For students with loved ones in war zone, frayed nerves and proud hearts
Calls with family members inspire efforts to rally support for Ukrainians
For the past week, the world has watched Russia carry out a full-scale invasion of Ukraine, killing thousands and displacing more than 500,000. For Harvard student Georgiy Kent ’22, who lived in Kyiv for five years and whose mother is Crimean Tatar, seeing his family’s home region under attack has been acutely painful.
“Not feeling great,” said Kent, a dual concentrator in social studies and Slavic literature and culture. “It’s very hard to focus.”
Kent’s older sister, Elina Alem Kent, is a journalist who spent the last two years with the English-language Kyiv Independent. His mother flew to the city to help Elina just eight hours before the invasion began. They were able to escape the country and cross the border into Poland.
“They’re in Warsaw helping coordinate certain refugee assistance and also buying and sending supplies to people in need in Ukraine,” said Kent, who has been staying up late and waking early to keep up with the news and communications with family. While his loved ones are safe physically, the war has taken a mental toll on them and high school classmates who remain in Kyiv. He has kept in touch with friends through a social media chat they originally set up to coordinate a Minecraft server.
The news from Ukraine has been no less distressing for Taisa Kulyk ’22, who has been “calling family nonstop” for updates on the war raging in her parents’ homeland. Kulyk has been particularly worried about family members in and around Kyiv, where air sirens and bomb shelters are suddenly features of everyday life. A missile hit just miles from a cousin’s home, she said. Unsurprisingly, the violence has consumed Kulyk’s attention.
“I’ve spoken to multiple Ukrainian students and Ukrainian American students, and we’ve all been in the same boat, where it’s just been so difficult to go on with our lives, to focus on our studies and our academics,” she said.

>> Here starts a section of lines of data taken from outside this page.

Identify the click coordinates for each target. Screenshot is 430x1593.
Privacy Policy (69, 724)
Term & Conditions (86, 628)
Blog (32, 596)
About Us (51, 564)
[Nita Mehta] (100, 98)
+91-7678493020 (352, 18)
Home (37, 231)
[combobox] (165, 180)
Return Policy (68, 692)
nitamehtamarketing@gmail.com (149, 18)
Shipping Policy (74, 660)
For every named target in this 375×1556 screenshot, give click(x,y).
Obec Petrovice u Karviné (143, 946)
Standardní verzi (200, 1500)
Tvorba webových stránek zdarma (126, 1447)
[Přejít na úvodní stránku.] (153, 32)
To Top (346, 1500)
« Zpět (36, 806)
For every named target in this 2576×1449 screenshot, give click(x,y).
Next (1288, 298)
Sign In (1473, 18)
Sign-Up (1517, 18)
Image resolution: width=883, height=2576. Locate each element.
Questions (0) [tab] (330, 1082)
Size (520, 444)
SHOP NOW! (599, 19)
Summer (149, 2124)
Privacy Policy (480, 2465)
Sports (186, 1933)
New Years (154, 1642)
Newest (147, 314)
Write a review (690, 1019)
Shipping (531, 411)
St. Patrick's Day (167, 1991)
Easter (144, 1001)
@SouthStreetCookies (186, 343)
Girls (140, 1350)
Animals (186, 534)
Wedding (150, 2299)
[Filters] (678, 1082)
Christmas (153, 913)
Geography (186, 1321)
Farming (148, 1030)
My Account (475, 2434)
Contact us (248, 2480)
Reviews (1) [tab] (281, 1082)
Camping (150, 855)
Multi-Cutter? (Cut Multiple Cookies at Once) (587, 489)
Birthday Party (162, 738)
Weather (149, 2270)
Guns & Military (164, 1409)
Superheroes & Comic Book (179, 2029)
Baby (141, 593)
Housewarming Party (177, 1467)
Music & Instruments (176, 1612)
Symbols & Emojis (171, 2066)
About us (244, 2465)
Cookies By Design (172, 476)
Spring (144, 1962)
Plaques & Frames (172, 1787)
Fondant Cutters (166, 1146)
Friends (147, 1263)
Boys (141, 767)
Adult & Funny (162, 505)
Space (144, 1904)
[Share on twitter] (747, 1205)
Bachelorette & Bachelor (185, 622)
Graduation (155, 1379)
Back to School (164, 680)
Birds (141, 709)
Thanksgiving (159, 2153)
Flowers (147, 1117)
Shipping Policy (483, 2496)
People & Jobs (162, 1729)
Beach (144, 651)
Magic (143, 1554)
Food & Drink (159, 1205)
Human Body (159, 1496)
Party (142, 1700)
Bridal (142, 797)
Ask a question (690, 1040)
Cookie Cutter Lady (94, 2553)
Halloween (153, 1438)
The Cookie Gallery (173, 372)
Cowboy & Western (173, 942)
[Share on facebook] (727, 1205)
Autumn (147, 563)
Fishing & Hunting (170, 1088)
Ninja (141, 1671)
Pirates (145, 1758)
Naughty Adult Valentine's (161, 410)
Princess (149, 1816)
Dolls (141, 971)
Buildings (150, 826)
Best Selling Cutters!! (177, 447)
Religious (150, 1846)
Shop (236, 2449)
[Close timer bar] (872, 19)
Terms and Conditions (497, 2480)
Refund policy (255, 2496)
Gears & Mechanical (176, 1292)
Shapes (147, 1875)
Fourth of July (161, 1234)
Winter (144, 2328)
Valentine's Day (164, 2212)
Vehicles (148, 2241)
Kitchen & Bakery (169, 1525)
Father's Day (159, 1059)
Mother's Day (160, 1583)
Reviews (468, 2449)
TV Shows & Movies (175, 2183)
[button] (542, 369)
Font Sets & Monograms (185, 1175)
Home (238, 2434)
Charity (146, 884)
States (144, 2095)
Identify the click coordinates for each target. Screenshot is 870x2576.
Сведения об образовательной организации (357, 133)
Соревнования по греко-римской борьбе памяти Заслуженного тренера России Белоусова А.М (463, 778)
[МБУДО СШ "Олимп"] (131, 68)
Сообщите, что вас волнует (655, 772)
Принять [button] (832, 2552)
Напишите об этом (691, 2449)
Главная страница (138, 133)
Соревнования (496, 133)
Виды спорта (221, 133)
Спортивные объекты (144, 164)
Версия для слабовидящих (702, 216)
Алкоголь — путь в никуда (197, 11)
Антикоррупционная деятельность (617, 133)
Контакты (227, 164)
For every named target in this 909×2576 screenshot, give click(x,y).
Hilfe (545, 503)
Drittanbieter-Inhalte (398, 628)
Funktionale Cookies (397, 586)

Alexander Nikolaenko, a second-year physics Ph.D student, described a similar situation with his family in his hometown of Kharkiv, the former capital of Ukraine and site of some of the most devastating Russian airstrikes. Nikolaenko’s parents, 3-year-old brother, stepbrother, aunt, and grandmother plan to stay in Ukraine for now. Leaving Kharkiv has been extremely difficult due to dangerously heavy traffic and limited train service, Nikolaenko said.
The three students have worked in recent days to raise awareness about the war and Russia’s long history of aggression toward Ukraine.
“Russia has been waging a war in Ukraine since 2014,” Kent said. “Russia has been killing Ukrainians since 2014. They have been arresting, forcibly disappearing, and murdering activists in occupied Crimea since 2014. This is just another escalation. It’s important to frame it as a pattern of Russian behavior since Putin came to power.”
Last week, Kulyk teamed up with Maksim Bahdanovich ’24, a native Belarusian who fled the repressive regime of Alexander Lukashenko to Ukraine, to organize a rally in Harvard Yard for students with Ukrainian roots and for those who wanted to show support for the country’s resistance.
“In moments like these, people should not be indifferent or continue on with their individual lives unfazed,” she said. “As a University, we did not have anywhere to come together to support students going through this.”
Organizers created a LinkTree site with links to aid organizations and a list of lawmakers to call. Student speakers, including Kent, opened up about their experiences and demanded action from political and institutional leaders.
The easiest way to help is by pressing representatives to support Ukraine with military and humanitarian support, Kent said. Nikolaenko urged donations to humanitarian causes. Relaying a message from family members, he said that the Red Cross has delivered crucial help to Ukrainians who have lost electricity, water, and other services during the invasion.
“Ukrainian people have a really strong love for their country,” Kulyk said. “What the past few days have shown is that they’re very strong and resilient people. I think this has been, despite being one of the hardest things that people have gone through, a very unifying moment for the country.”